Verification: Investigation of a linear map on surjectivity and injectivity

Question

The linear map I'm investigating is defined like this:

$l_2: P_3(\mathbb{R}) \rightarrow \mathbb{R}, l_2(p):= p'(1)$

And these are my calculations:

Injectivity:

$Let \,\, p,q \in P_3(\mathbb{R}), \,\, p(x) := 2x^3 \,\, and \,\, q(x):= x^3+x^2+x$

$\Rightarrow l_2(p) = l_2(q) = 6 \,\, but \,\, p \neq q \Rightarrow l_2 \,\, is \,\, not \,\, injective.$

Surjectivity:

$Let \,\, p \in P_3(\mathbb{R}), \,\, p(x):= ax^3+bx^2+cx+d \,\, and \,\, e \in \mathbb{R}$

Then

$l_2(p) = 3a+2b+c$

$3a+2b+c = e \,\, so \,\, for \,\, example \,\, a=\frac{e}{3}; b=\frac{e}{2} \,\, and \,\, c=e \,\, would\,\, be \,\,one\,\, possible\,\, solution\,\, s.t\,\, l_2(p) = -e.$

$\Rightarrow l_2 \,\, is \,\, surjective.$

Answer 1

For injectivity, what you have done is correct. However, your examples could have been much simpler. For example, just the constant polynomials $p_1 \equiv 0$ and $p_2 \equiv 1$ have derivatives identically zero, therefore $l_2(p_1) = l_2(p_2)$, although the two polynomials are different.

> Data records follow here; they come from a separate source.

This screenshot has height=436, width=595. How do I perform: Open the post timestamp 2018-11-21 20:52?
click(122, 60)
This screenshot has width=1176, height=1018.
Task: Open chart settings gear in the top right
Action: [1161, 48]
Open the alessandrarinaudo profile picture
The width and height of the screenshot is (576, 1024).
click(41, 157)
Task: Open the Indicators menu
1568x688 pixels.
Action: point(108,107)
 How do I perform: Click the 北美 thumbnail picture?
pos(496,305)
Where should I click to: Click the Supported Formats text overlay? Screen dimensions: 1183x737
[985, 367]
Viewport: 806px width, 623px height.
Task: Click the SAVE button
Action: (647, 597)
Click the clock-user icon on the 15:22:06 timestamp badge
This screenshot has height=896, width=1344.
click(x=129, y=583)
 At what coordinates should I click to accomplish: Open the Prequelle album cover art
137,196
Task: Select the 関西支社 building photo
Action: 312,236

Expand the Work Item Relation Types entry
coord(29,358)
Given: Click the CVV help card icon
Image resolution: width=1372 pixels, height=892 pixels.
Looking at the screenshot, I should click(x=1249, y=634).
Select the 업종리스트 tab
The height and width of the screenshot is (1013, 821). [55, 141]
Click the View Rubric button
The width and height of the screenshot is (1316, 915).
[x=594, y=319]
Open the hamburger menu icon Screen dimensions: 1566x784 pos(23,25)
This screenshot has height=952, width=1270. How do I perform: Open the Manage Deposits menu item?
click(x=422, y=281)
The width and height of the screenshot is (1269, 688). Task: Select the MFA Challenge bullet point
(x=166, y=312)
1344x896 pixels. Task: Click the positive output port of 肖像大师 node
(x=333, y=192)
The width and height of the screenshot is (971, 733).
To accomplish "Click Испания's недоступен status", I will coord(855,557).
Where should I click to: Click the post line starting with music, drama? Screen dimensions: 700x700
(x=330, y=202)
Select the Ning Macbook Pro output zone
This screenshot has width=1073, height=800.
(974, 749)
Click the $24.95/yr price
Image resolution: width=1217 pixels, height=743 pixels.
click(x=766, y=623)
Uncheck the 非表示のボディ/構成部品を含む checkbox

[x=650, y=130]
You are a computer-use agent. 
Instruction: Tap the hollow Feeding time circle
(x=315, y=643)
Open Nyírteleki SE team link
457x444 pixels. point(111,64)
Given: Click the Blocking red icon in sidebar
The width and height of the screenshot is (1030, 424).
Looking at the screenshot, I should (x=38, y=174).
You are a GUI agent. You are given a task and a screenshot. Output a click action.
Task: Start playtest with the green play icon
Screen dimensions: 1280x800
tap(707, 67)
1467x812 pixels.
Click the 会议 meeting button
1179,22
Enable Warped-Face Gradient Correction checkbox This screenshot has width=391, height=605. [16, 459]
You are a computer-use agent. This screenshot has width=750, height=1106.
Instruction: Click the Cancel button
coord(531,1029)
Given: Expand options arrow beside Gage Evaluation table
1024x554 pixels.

Similarly for surjectivity, you are okay, but simply note that if $p_c(x) := cx$, then $p_c'(1)=l_2(p_c)=c$.

Answer 2

Yes, this is correct. An easier way to see the lack of injectivity is that for any $f\in \mathcal{P}_3(\mathbb{R})$, $$f'(1)=\frac{d}{dx}(f(x)+c)\bigg|_{x=1}$$ for $c$ a constant. Surjectivity can be constructed using just the degree $1$ functions $g_a(x)=ax$. For instance, given any $a\in \mathbb{R}$, $g_a'(1)=a$.